Es ist ein schwieriger Besuch des Außenministers hier im Osten der Ukraine nahe der Separatistengebiete. In dem Flüchtlingslager, das die deutsche Gesellschaft für Internationale Zusammenarbeit (GIZ) mit Bundesmitteln errichtet hat, leben insgesamt 250 Menschen. Das Containerdorf ist für Steinmeier ein Beleg, dass sich die Bundesregierung früh um Hilfe bemüht hat. Der Empfang für ihn ist herzlich. „Danke für alles, was sie für die Ukraine getan haben“, sagt der Direktor des Flüchtlingslagers. Aber insgesamt leben wegen des Konfliktes um die Ostukraine rund 1,2 Millionen Binnenflüchtlinge im Land.

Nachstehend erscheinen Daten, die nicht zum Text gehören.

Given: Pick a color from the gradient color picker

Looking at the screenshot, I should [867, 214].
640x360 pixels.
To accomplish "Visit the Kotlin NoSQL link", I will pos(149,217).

„Teilweise wieder heißer Konflikt“

Dass sich die Lage in der Ukraine rasch und verlässlich stabilisiert, mag Steinmeier nicht mehr in Aussicht stellen. Der im Februar vereinbarte Waffenstillstand ist nicht nur brüchig, in Dnipropetrowsk spricht der Minister offen von einer Eskalation: „Wir haben teilweise wieder einen heißen Konflikt. Wir müssen immer wieder mit Rückschlägen leben.“ Das Minsker Abkommen trägt sich nicht von selbst, der Ton zwischen der Ukraine und den Separatisten ist scharf. Als wichtigster Vermittler der EU in dieser Krise muss sich die Bundesregierung immer wieder einschalten und alle Beteiligten zu Gesprächen drängen. Das ist vor allem Steinmeiers mühseliger Job. Kein Tag, an dem er sich nicht mindestens einmal mit dem Ukraine-Konflikt befasst.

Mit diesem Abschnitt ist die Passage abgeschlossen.